## Problem description
Count the lines in the material below that contain the string "agent", with case counting, and give only the number.
※
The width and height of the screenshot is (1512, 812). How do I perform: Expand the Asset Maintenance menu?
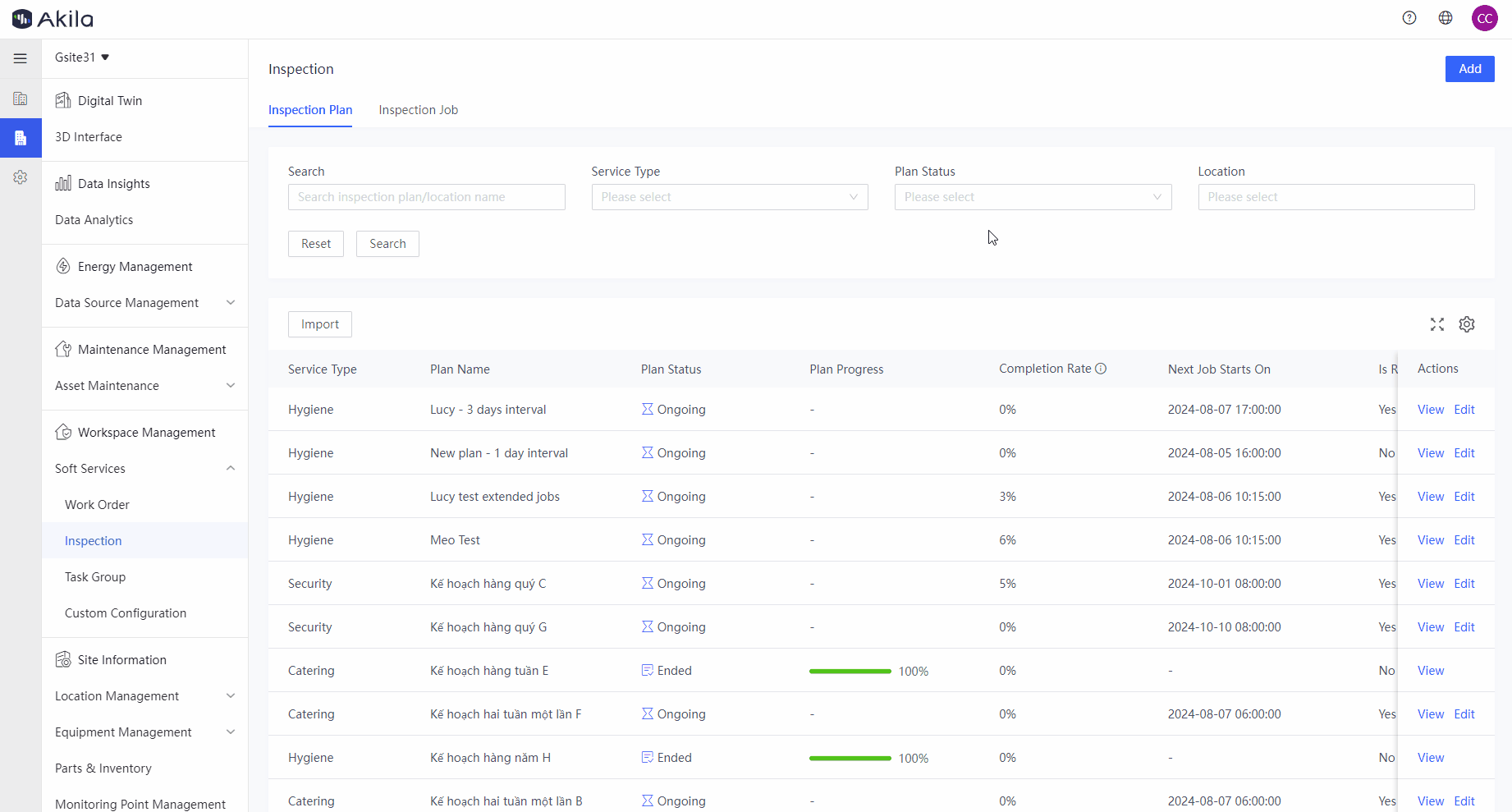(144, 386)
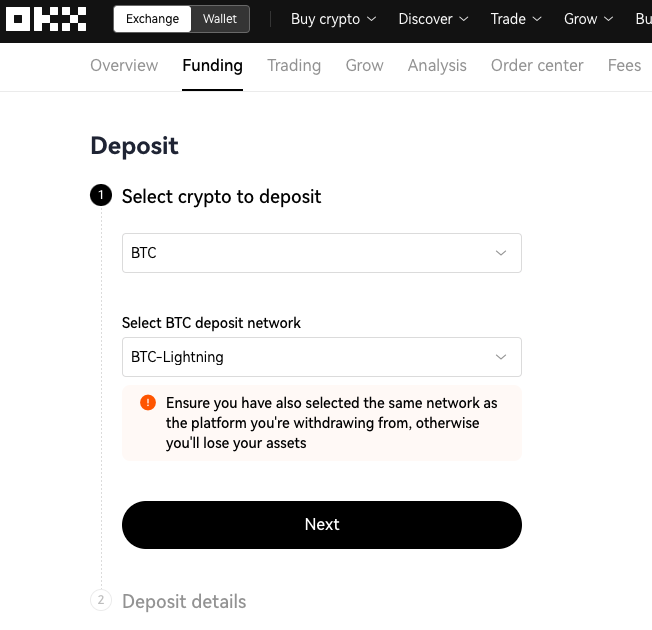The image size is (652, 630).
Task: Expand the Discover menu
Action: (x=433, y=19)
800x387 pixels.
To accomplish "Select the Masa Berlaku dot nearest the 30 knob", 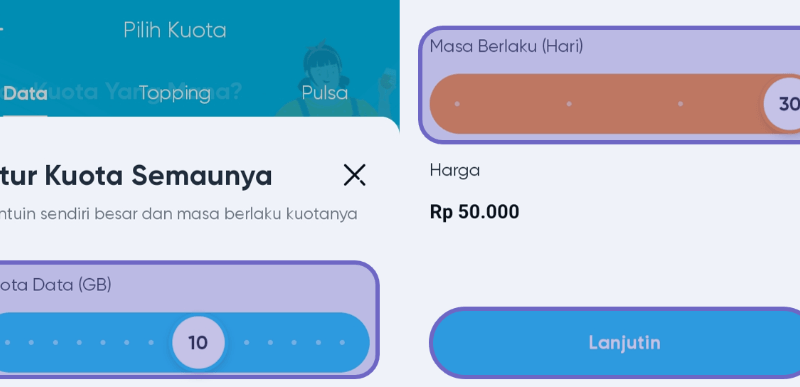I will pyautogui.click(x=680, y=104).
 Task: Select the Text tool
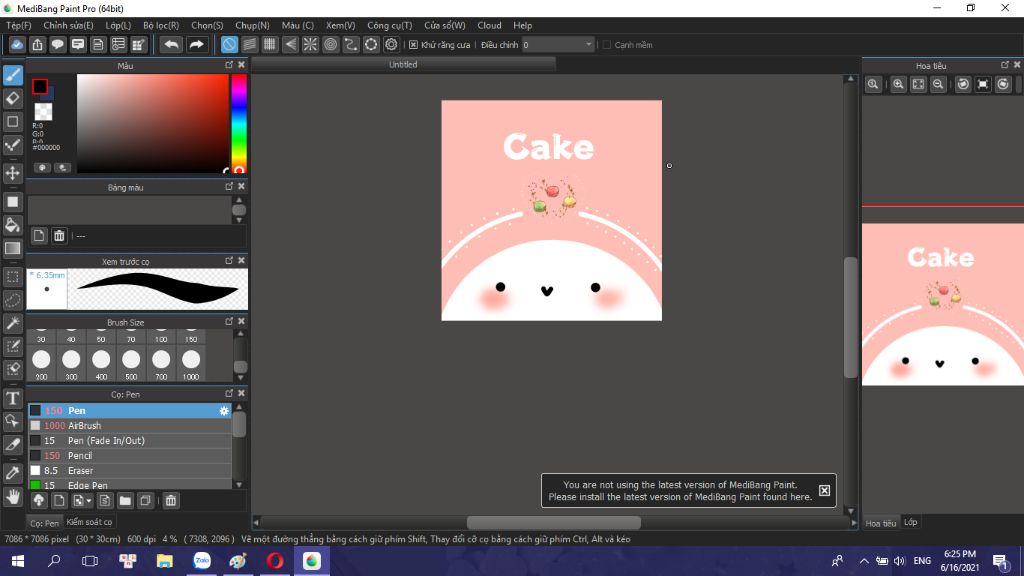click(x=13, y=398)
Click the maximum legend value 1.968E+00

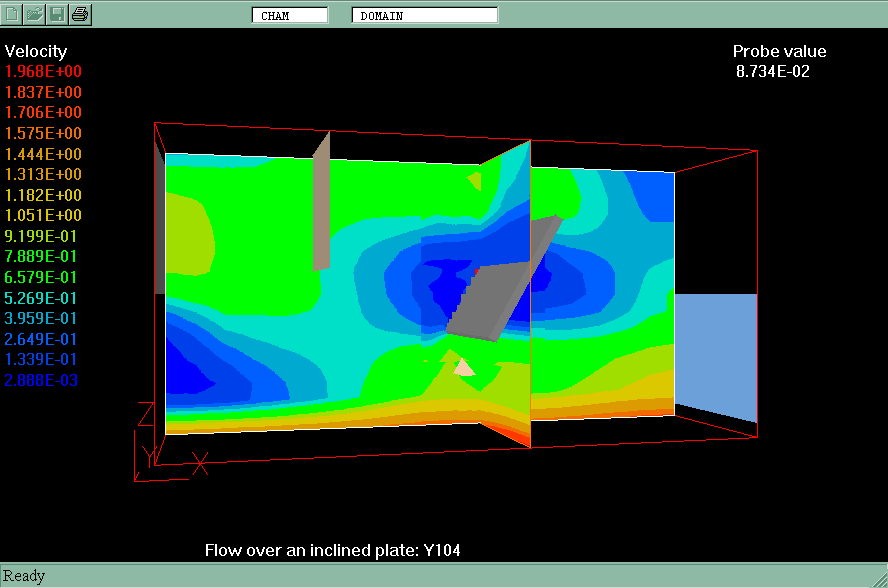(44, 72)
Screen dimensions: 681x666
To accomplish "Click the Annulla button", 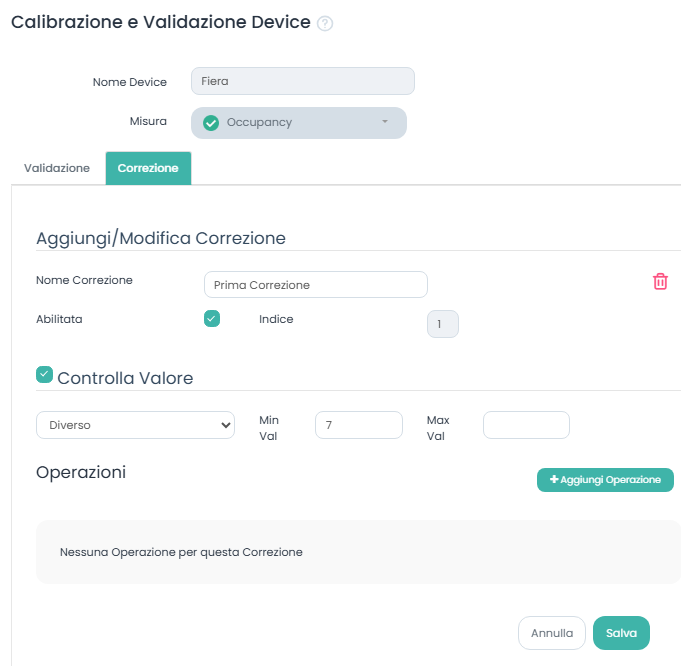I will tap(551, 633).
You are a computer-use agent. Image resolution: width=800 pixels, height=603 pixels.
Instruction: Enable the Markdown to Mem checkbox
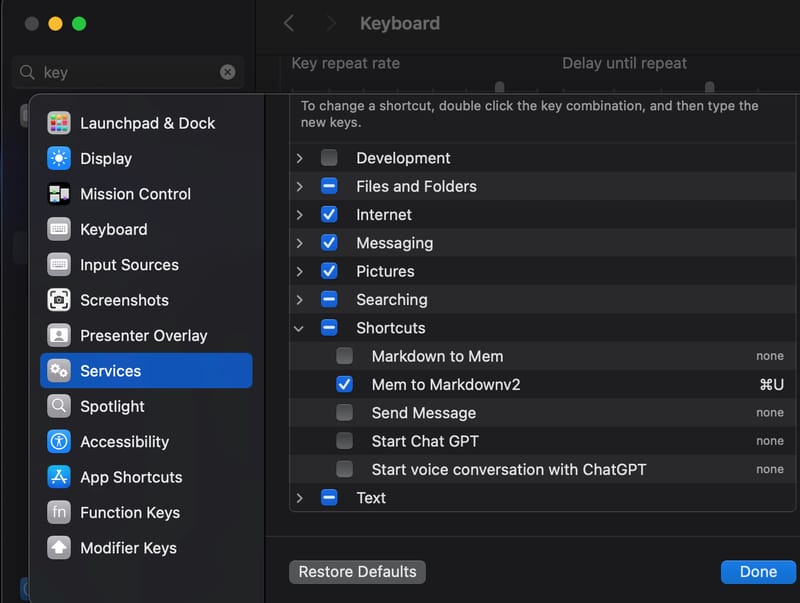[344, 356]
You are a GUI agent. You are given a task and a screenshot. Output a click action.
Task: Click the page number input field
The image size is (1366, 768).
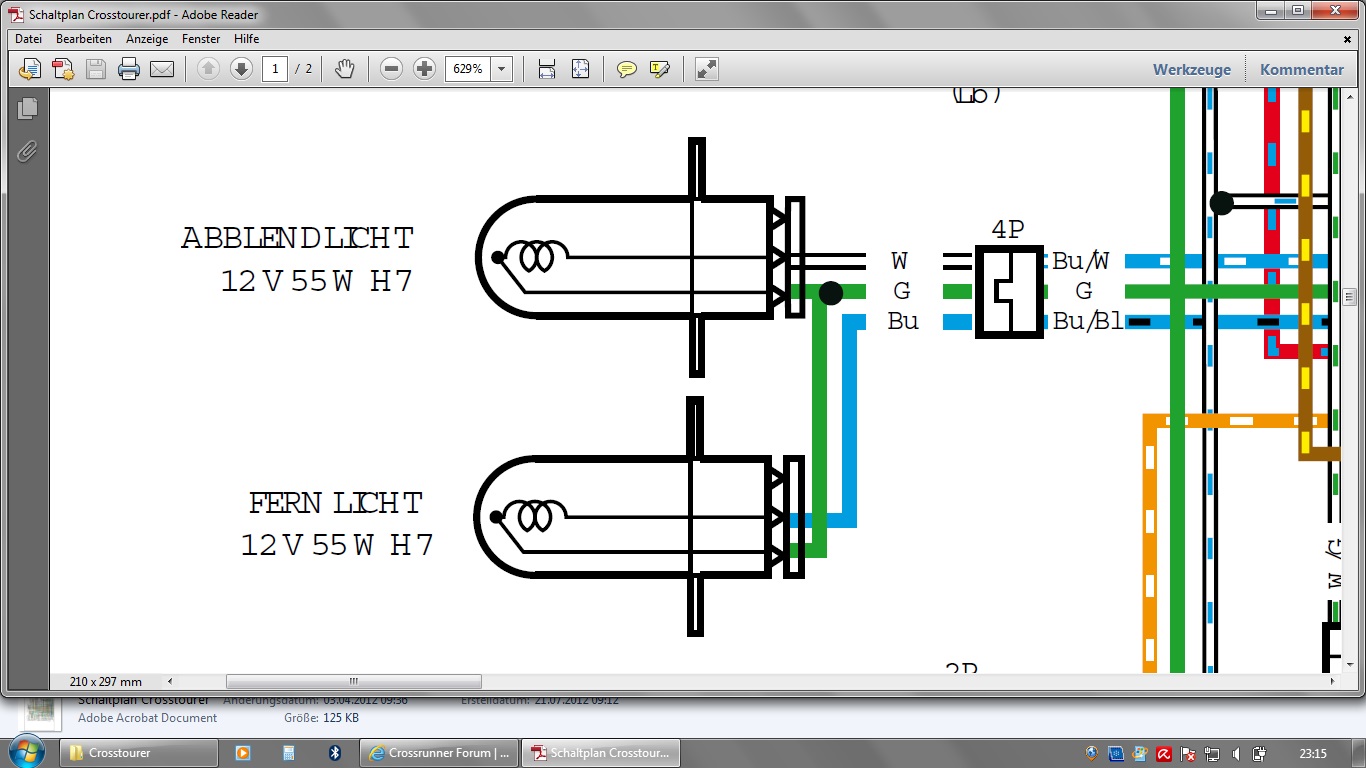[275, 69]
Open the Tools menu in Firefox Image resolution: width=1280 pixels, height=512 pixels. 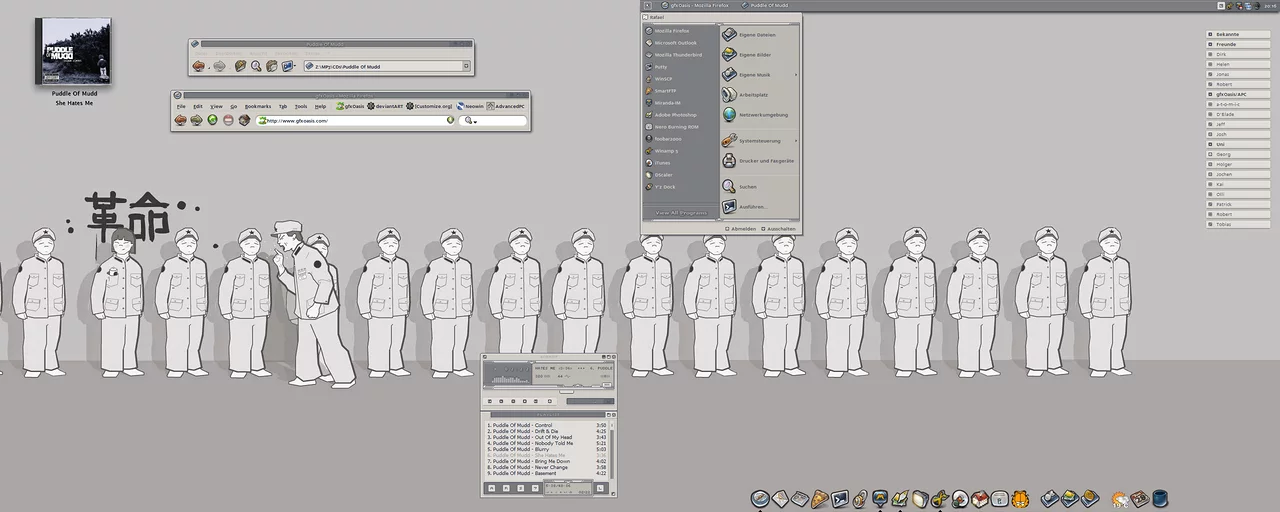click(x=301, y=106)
※
## Result for this exercise
2